— begin Text block —

I have also seen something else, it goes like this--

My first book 325,000 words---sent out 60 some queries---Two requests for the manuscript. One from a publisher and one from an agent. The publisher, editor, was nice enough to write me a very long letter, (someone from DAW). He said I had a gift for story telling, but that my text was overblown and over full, it was bloated. The book was written form all knowing and he suggested I re-write it in third or first person ---- he went on to red line about 10 pages showing me where I had repeated myself, where I should have done this and that—by the time he was done there where about 4 pages of that 10 left. I have kept in contact with this man over the last three years on and off. The other was an agent that ripped the work to shreds in much less helpful way.

My second book was not much better for over word use it turned out to be into the 400,000 range. I didn’t even bother to send queries on it. Maybe some day I will dig it out and divide it or burn it. LOL

My third book ended at 190,000. I am working on making it into two books---but in the year and half before it was done I have learned a lot thanks to my friend at DAW. I sent out about 20 queries on it. Sorry too dark where most of the rejections and I got several too longs back thus the desire to re-write it. I am working on it now.

— end Text block —

→ **Problems to solve**
1. In the account of querying three books, why is the writer rewriting the third book? Answer in one to three sentences.
2. Carry the account of querying three books forward from its last sentence.
The rows that follow are separate material and have no connection to the account of querying three books.

— begin Given data —

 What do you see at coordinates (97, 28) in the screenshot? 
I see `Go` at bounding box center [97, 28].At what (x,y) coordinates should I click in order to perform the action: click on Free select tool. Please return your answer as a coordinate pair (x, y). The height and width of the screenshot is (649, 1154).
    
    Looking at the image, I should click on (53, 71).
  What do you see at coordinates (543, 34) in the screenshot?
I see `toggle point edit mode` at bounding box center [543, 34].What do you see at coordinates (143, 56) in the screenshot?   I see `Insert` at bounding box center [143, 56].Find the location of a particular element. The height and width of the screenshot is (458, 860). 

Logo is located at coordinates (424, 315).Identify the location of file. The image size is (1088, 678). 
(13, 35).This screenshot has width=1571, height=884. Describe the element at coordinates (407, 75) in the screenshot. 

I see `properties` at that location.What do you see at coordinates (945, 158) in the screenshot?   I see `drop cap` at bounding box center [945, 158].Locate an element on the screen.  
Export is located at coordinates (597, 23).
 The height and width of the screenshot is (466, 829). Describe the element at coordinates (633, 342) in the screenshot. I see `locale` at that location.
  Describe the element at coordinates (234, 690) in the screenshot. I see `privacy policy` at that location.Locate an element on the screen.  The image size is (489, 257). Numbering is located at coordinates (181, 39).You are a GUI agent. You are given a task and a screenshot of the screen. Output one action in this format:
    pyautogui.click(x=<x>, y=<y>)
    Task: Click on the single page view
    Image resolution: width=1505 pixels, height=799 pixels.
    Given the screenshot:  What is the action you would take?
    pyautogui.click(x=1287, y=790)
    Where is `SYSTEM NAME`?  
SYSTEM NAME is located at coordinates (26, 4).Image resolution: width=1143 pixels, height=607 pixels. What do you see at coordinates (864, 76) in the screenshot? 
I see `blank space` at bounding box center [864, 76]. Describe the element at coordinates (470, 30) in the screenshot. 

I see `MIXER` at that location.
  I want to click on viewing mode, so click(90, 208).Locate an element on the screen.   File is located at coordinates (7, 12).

— end Given data —

→ **Expected outputs**
1. Several of the queries on the third book came back with "too long" rejections. That response is why the writer wants to rewrite it and is working on splitting it into two books.

2.
My forth book ended at 70,000 words. I stumbled on a formula that is supposed to work for a first book. While I do not say this will work for anyone else as we all seem to work differently, but it worked for me. I sent out 10 queries thinking I had plenty of time to revise, three days later a big name agency asked for the complete manuscript. BONK! I was not ready for that and neither was the manuscript. I sent it anyway and it got rejected. I learned something though—one, as Kathleen told me, I should have taken the time to do some revision as they were not standing there checking their mail to see if I had sent it. Two: park the arrogance at the door. Look at the statistics for first time books---I had already done that with the word count per chapter ect. So I was one up on that one. Three: it worked, this idea of following the rules. I had a 1 out of 7 ratio in favor of the book looking at requests for it. Even if it got refused. Gadds with good reason.

Now I have added about 20, 000 words to it and ma sending it out again---guess what adding words was certainly easier than killing my darlings. And I am still averaging about 1 out of 7 in the area of requests for further material.

My fifth book is right now 40,000 words and I wrote the last chapter. Time to decide what to do with it. E-book maybe, or add another 35,000. Don’t know yet will see where it is at when I am done.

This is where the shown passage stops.